Cuando Marcelo se quitó el anillo de su matrimonio igualitario y comentó que ellos desde hacía tiempo tenían problemas (y nada tenía que ver con su fantasía obsesiva por devorar carne humana, si eso era lo que pensaba), Fabián tomó su mano y le limpió el rostro a lametones, que ahora sabía habían probado a más de un muerto, hasta tener por fin su primer beso con cualquier hombre en su vida. La experiencia por poco no lograba superar el asesinato de su madre.

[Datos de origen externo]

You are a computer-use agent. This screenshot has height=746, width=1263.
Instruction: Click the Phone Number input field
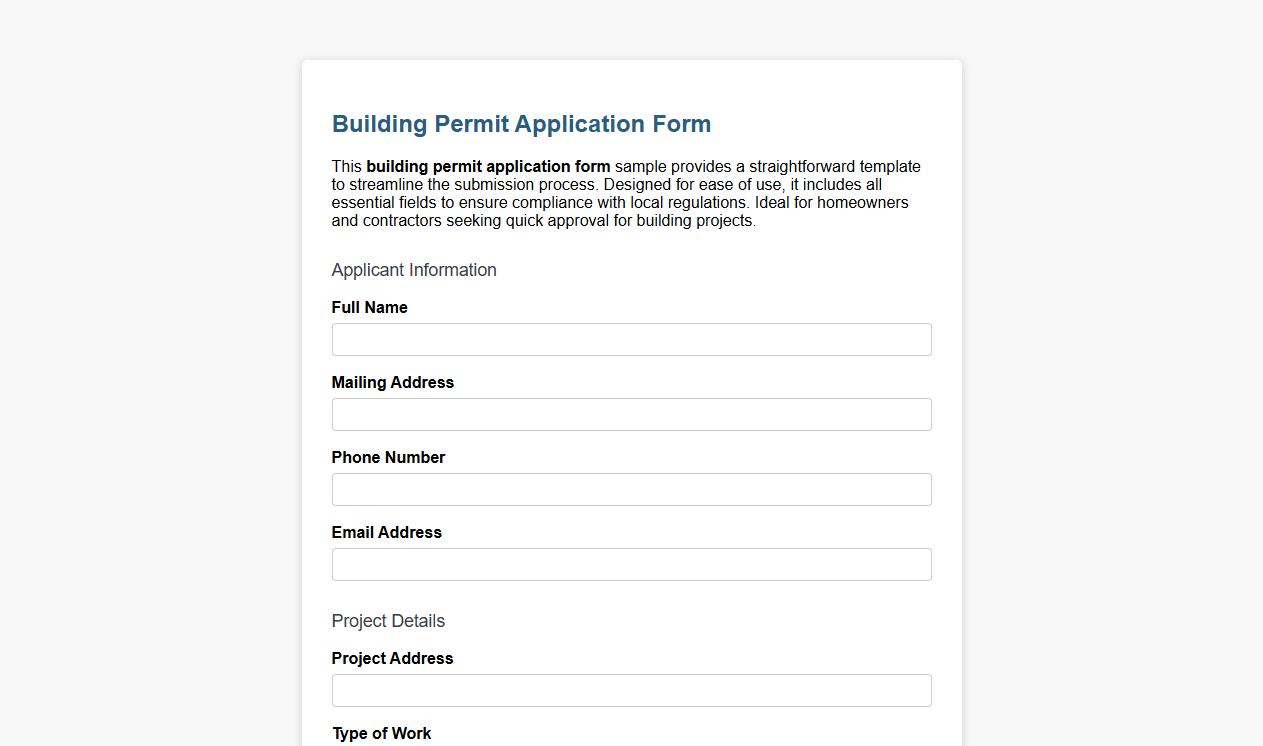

Ver a las ambulancias y tanques atendiendo a los heridos, despachando a los enfermos, fue una tremenda decepción. Para el final de la tarde todos los noticieros anunciaban que la crisis estaba bajo control. Un desfile sería celebrado esa noche para que la gente pudiera regocijarse en la imposición de las fuerzas del orden sobre las fuerzas del caos, cuando tantos ya las daban por perdidas. Las tiendas volvían a abrirse, la gente todavía tendría que salir a trabajar. No habría ninguna batalla eterna por la supervivencia.
Fabián y Marcelo no dejaron que la irritante obstinación del ser humano los detuviera. Ellos también eran humanos, ¿no?, luchando por vivir. Emprendieron el viaje en el auto del esposo muerto de Marcelo, poniendo a Chile como su próximo destino. Se decía que las personas ahí eran dulces y amables. Estaban a punto de descubrirlo.